Bamboo Blade was initially a manga that started its run in 2004 eventually getting an anime adaptation that ran for 26 episodes between 2007 and 2008.
The anime follows the life of Kawazoe Tamaki, an introvert with a love for kendo. While she possesses a great deal of skill in the Japanese sport, she refuses to join her school’s kendo club. After many attempts, the school’s kendo coach manages to bring her into the small club with the intention of having her win an upcoming tournament.
Bamboo Blade is came out at a time when the school girl theme was in full swing. This essentially meant that most series that followed the same formula would be less talked about and would garner a lower audience count. While the setting may seem generic, personally, the show did manage to stand out from the rest simply because it focused on something that I was not well versed in as a fan of anime outside of Japan. The show highlighted the Japanese sport of kendo in more than one way and showed an aspect of Japanese culture that I was not fully aware of.
The anime featured a set of main characters who were all discovering kendo from a different perspective. For instance, Kawazoe Tamaki was a character that was already highly skilled in the sport capable of defeating many skilled opponents at the beginning of the series. Her experience of kendo however, expanded throughout the anime. She was put in a position where she had to interact with club members and eventually be a part of a team. For someone who was initially so focused on just the sport and her own love for it, her growth came from having to experience kendo with others. Another example would be Satori Azuma, referred to as Satorin in the series, while almost equal in skill to Kawazoe Tamaki, refused to join the club for a different reason. Satorin was a character that chose to prioritize her studies as her performance was not up to par. She highlights the value that the Japanese place on studies and academic performance. Satorin was one who was passionate and capable in kendo but initially couldn’t pursue it due to the premium placed on good academics.
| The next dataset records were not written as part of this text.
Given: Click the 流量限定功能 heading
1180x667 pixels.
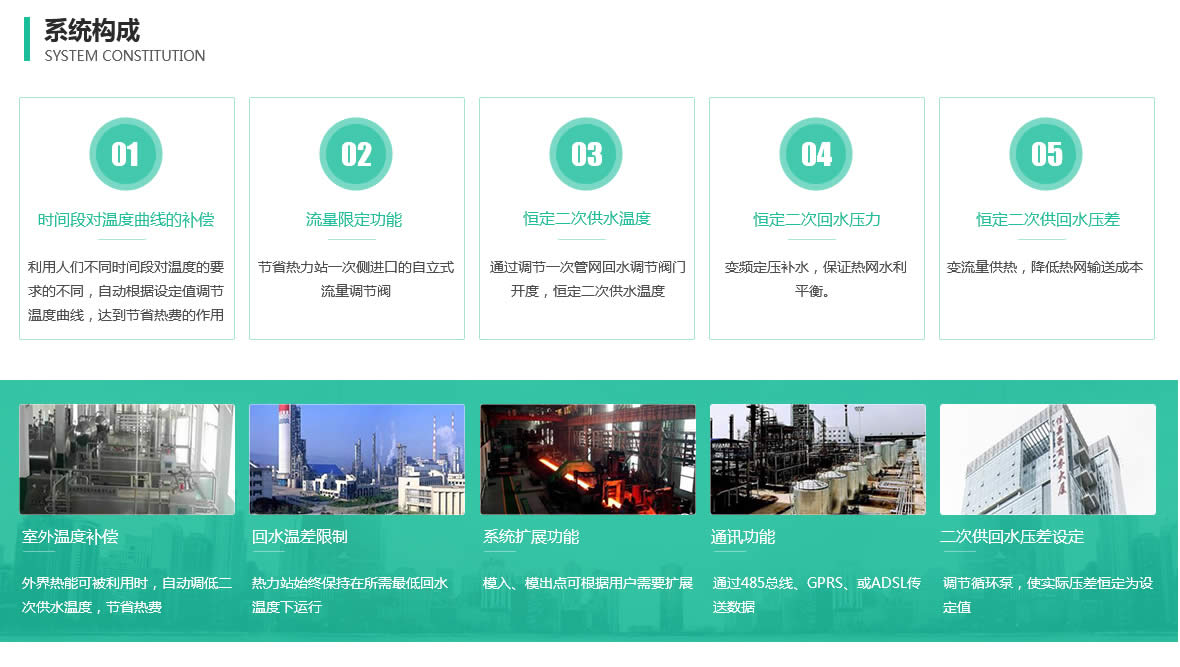Looking at the screenshot, I should click(354, 219).
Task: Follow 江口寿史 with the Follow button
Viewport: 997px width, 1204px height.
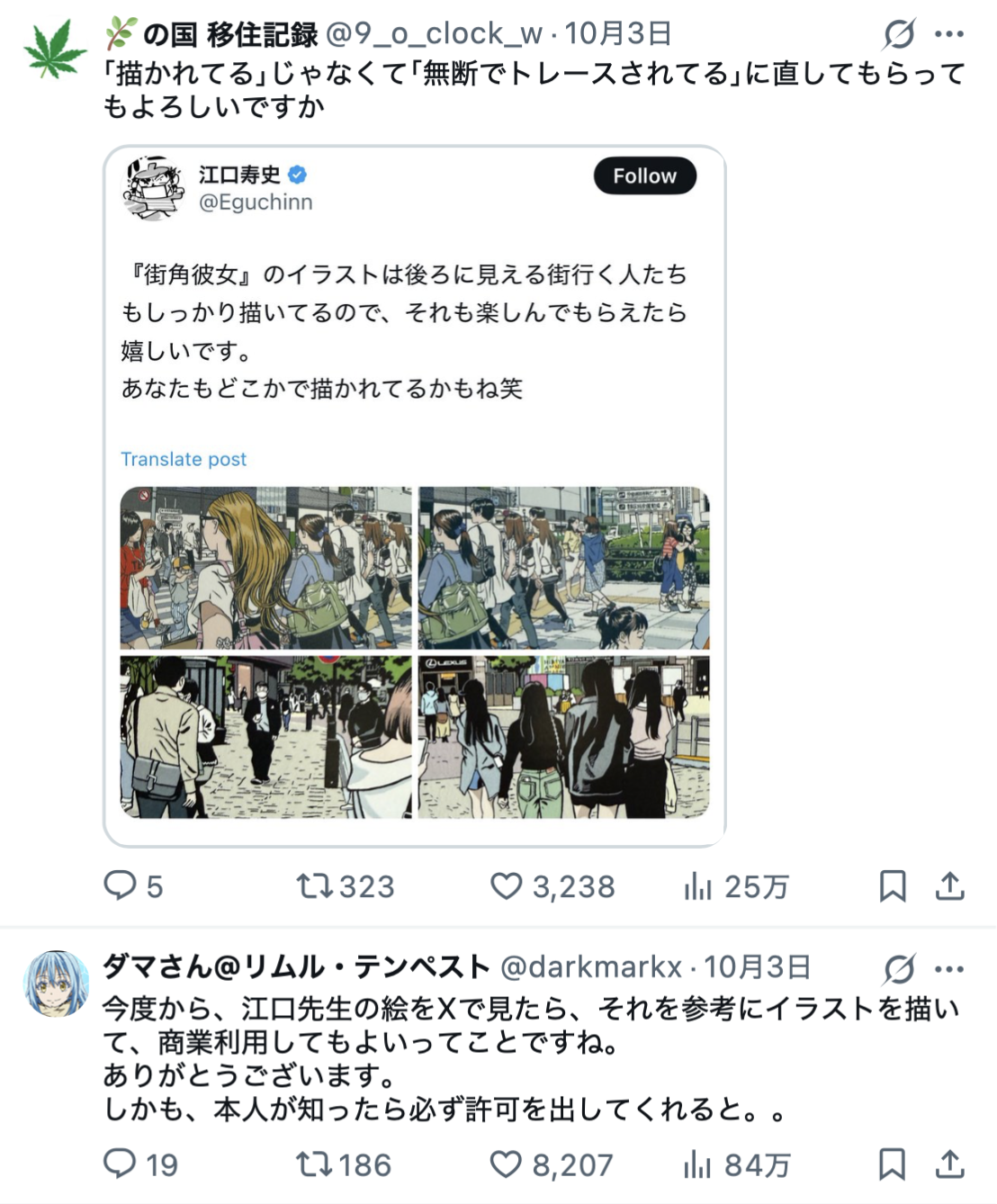Action: (x=645, y=175)
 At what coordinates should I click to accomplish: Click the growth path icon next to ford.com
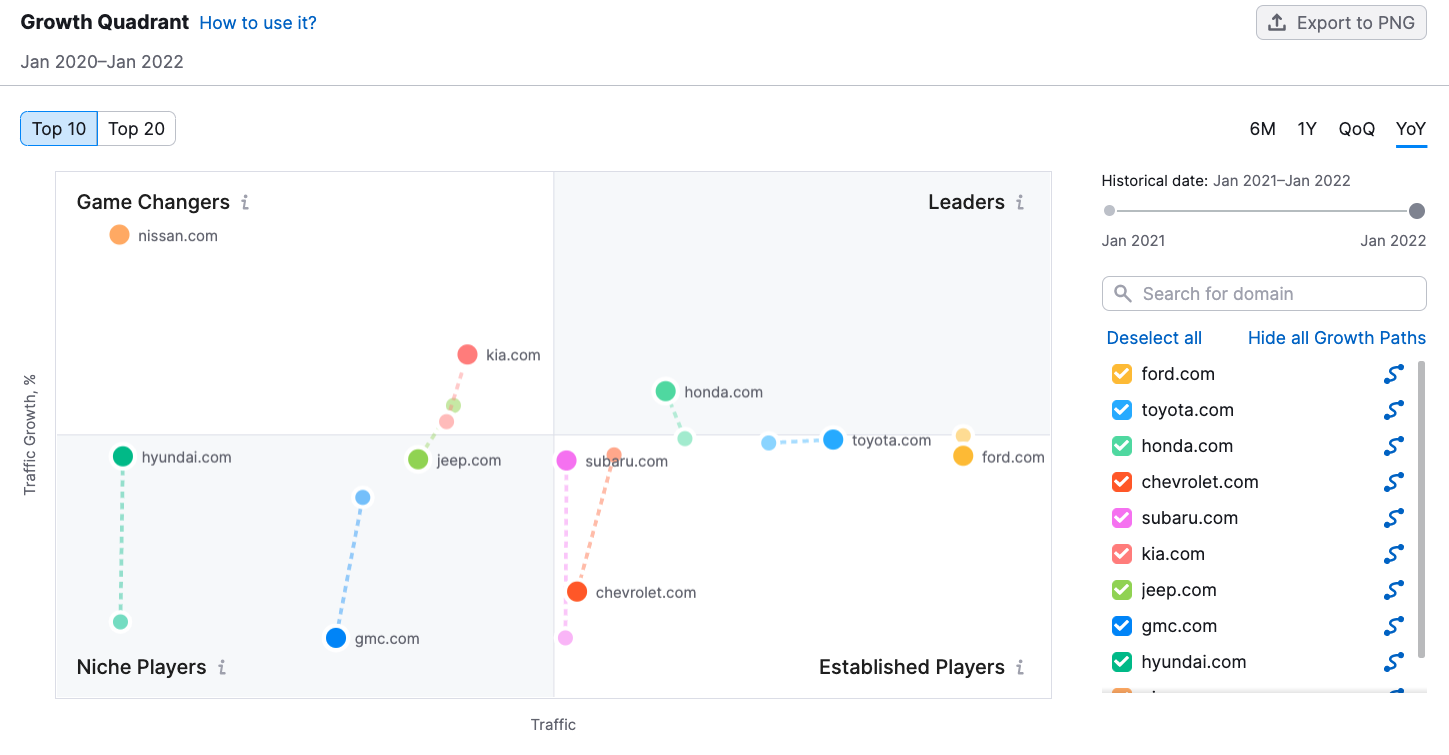[x=1394, y=374]
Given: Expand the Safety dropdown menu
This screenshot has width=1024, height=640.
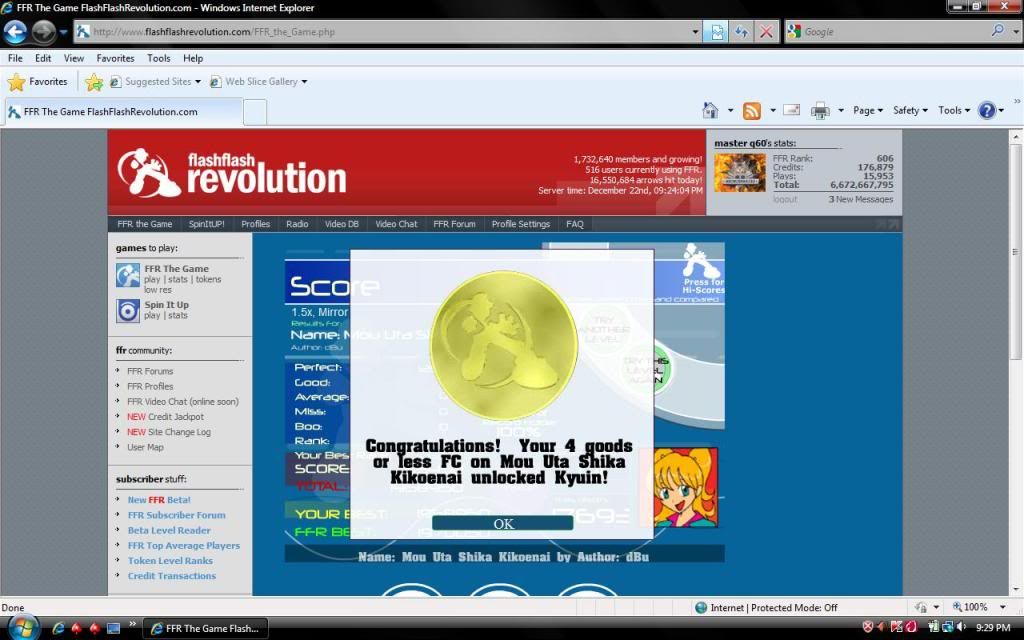Looking at the screenshot, I should [x=910, y=111].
Aside from following the growth of characters in the world of kendo, the viewers are allowed to learn about the sport alongside the characters. Miyazaki Miyako, called Miya Miya in the show, is a beginner who only joined kendo to be with her boyfriend. The show manages to utilize the background of its characters to paint a picture of the culture behind the sport and the discipline that is involved in kendo. Bamboo Blade effectively teaches the viewer about the different rules and the specialized training that is involved in kendo through the lens of its characters. Interestingly, it features the experience of characters going from training to actual competition covering a spectrum of development and expanding on the skill level necessary to participate in the competitive world of kendo.
The premium and focus that the show placed on kendo really gave it a refreshing twist. Covering kendo culture with that amount of depth through the medium of anime allowed for viewers even outside of Japan to get a glimpse of a side of Japanese culture that is sometimes overlooked or not quite understood. Before watching Bamboo Blade, one might have seen kendo as a sport that basically just involved hitting others with bamboo sticks. After watching however, there is a deeper appreciation for the sport and the rules behind it. One is left with more understanding of the discipline required to practice and maintain a certain form to reach a level of skill that is apt for competition.
Bamboo Blade leaves a lasting impression because of its characters’ dynamics and backgrounds and how their individual paradigms allowed viewers to understand kendo better. It highlighted an aspect of Japan that is often overlooked by non-Japanese anime fans and really fostered a better understanding and deeper appreciation for kendo and the Japanese culture in general.